The vicious and volatile cycle of the community feeling ignored, neglected, and violated, forced response coordinators and emergency teams to review the situation. Determined, they turned focus to the priorities of the communities affected. MSF provided access to free healthcare for illnesses affecting the population, built wells to give access to clean water, and began caring for suspected Ebola cases in the community. The Red Cross ‘persists in addressing community fears, investing in a locally-led response’. Education via community health workers became evident to be just as important as the parallel treatment of EVD. In actively contributing to the building of new Ebola isolation units, communities started to claim them as their own. The number of deaths from Ebola in the community dwindled.

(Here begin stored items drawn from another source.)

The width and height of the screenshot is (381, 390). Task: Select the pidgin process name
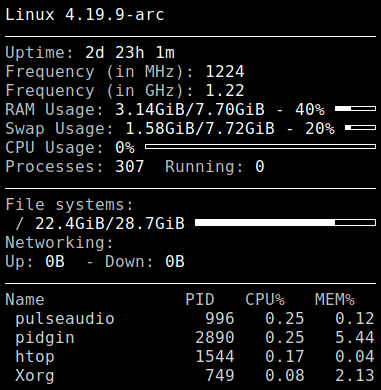45,338
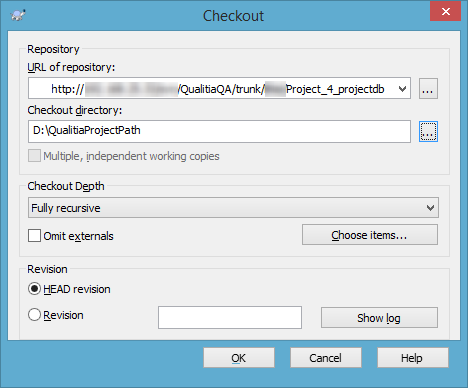Open Help for the Checkout dialog
468x388 pixels.
point(413,358)
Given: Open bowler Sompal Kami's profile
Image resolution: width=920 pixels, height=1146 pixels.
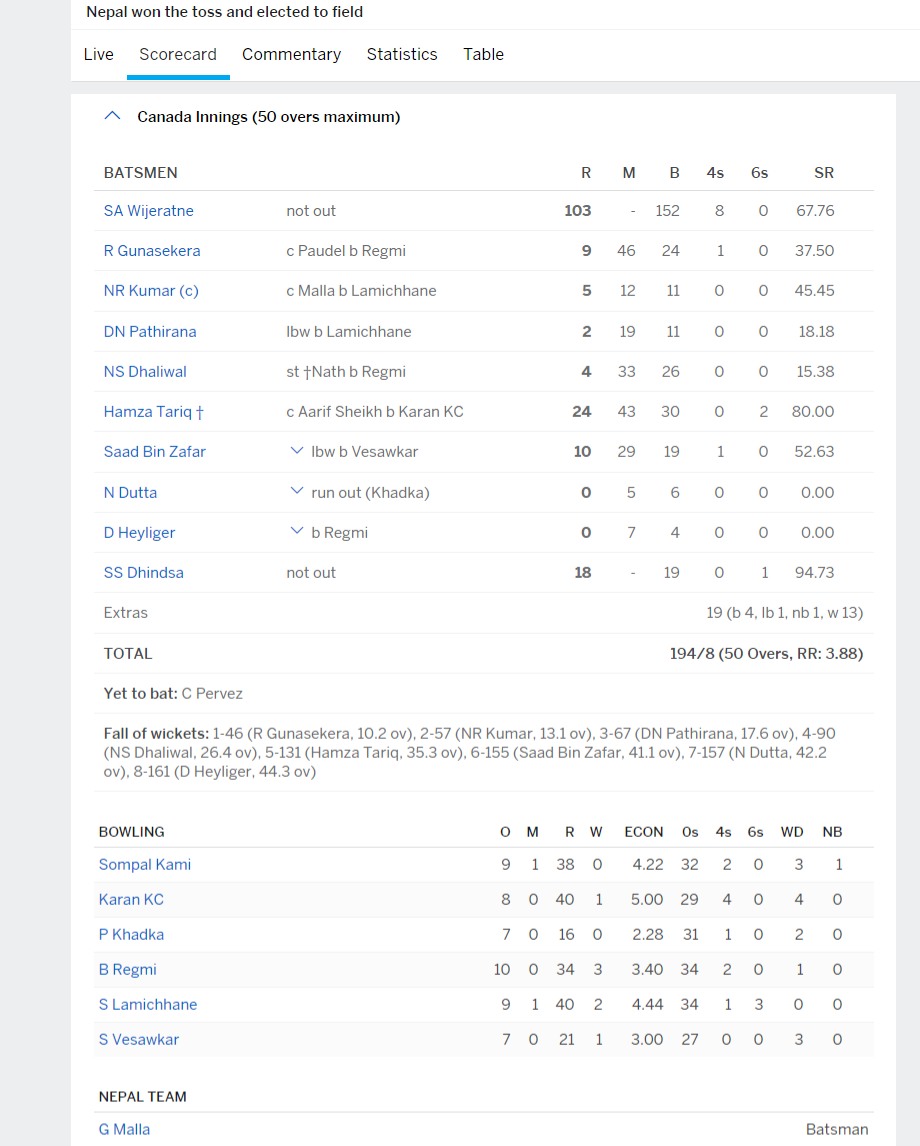Looking at the screenshot, I should tap(145, 865).
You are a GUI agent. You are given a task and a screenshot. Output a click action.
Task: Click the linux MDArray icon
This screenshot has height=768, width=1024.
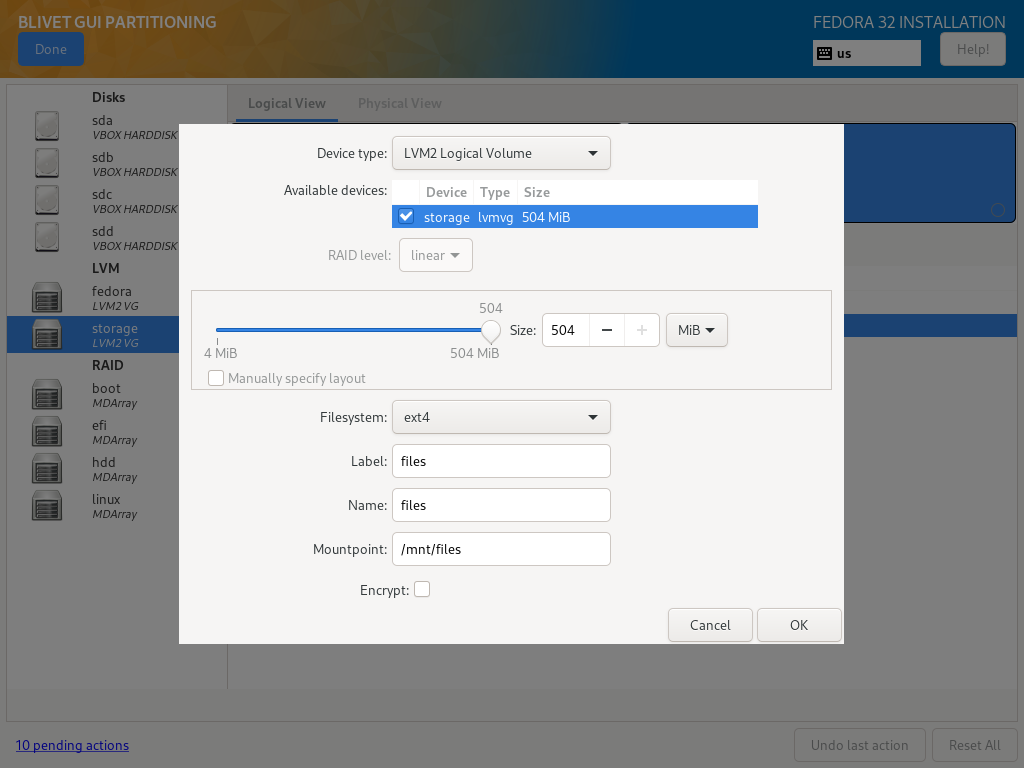point(47,505)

Trish Newport (Project coordinator, MSF) claims that one of the lessons learned from the West Africa Ebola outbreak of 2014-2015 was that ‘community engagement was essential to stop an outbreak early’. It is disappointing, first that this lesson was essentially forgotten. In August 2018, Oxfam reported that only 3.6% of the DRC outbreak response budget was dedicated to community engagement, and only 1.6% to supporting survivors and victims’ families. Secondly, it’s a huge injustice that it took treatment centres being burned down, and health workers coming under gunfire, for the response to initiate positive changes that would be meaningful even past the end of the outbreak.
We can accept that the conflict and insecurity faced by the DRC made response efforts in this epidemic extremely difficult. But, should we celebrate that the outbreak was contained despite the difficulties? Would this normalise poor communication, ignorance and the use of coercion as frontline in the response to a humanitarian crisis? From the community perspective, the initial management of the Ebola virus, reaffirmed a pre-existing trust deficit. This negated the Ebola virus as anyone’s priority. The powerful impact of following the direction of the community in decisions that are related to their health, can’t be forgotten in the management of future outbreaks to come. This, and also the fact that ‘Patients must be treated as patients not some kind of biothreat’ (Dr Joanne Liu, as MSF international President March 2019.)